Given records: Begin
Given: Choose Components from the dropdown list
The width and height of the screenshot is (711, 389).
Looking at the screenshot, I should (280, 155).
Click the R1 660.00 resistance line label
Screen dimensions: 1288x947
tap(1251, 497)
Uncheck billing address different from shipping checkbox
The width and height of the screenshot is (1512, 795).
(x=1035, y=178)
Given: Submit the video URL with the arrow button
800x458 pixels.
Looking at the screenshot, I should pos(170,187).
Given records: End
Directions
Go over the data above and copy every line that has the word "from" in it.

Task answer
Given: Choose Components from the dropdown list
Uncheck billing address different from shipping checkbox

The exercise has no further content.